(Stored dataset rows)
>>>>>

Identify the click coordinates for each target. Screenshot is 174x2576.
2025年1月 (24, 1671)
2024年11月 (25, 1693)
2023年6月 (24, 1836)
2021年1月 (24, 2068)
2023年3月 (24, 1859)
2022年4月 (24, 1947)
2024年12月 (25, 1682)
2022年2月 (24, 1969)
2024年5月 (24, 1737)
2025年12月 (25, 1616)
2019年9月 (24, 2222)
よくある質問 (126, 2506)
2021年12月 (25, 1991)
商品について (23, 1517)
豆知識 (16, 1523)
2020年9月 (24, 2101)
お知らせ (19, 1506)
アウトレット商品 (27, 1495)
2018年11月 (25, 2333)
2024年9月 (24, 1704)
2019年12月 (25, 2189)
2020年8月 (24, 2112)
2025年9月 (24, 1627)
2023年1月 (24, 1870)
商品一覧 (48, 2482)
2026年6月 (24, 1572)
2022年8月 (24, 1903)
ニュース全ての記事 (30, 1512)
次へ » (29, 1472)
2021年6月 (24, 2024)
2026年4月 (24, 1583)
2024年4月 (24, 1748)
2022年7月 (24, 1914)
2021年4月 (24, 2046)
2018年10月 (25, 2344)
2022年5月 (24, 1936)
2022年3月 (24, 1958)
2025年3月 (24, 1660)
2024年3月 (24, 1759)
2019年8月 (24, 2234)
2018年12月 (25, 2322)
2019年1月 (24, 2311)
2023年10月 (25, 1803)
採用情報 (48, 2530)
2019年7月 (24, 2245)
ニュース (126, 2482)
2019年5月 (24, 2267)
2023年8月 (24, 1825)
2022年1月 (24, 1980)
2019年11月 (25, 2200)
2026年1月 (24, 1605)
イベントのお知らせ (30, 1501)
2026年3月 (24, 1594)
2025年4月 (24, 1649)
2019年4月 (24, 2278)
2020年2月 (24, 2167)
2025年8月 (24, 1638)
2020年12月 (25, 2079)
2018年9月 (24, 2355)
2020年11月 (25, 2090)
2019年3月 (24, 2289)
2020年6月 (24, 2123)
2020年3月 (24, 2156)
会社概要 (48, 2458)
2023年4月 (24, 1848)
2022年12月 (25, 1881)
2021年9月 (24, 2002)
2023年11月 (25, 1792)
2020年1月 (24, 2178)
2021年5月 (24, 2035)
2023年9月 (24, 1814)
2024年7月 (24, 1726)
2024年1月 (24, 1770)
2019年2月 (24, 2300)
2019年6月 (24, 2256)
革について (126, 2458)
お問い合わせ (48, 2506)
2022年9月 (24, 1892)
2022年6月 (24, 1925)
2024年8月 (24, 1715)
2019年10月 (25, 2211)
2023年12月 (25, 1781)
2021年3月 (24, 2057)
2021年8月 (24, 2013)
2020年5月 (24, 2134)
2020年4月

<<<<<

(Exercise details): Copy out, unchanged, the stretch of rows from the one containing "2021年9月 (24, 2002)" through the last row, including both ends.

(Expected answer):
2021年9月 (24, 2002)
2023年11月 (25, 1792)
2020年1月 (24, 2178)
2021年5月 (24, 2035)
2023年9月 (24, 1814)
2024年7月 (24, 1726)
2024年1月 (24, 1770)
2019年2月 (24, 2300)
2019年6月 (24, 2256)
革について (126, 2458)
お問い合わせ (48, 2506)
2022年9月 (24, 1892)
2022年6月 (24, 1925)
2024年8月 (24, 1715)
2019年10月 (25, 2211)
2023年12月 (25, 1781)
2021年3月 (24, 2057)
2021年8月 (24, 2013)
2020年5月 (24, 2134)
2020年4月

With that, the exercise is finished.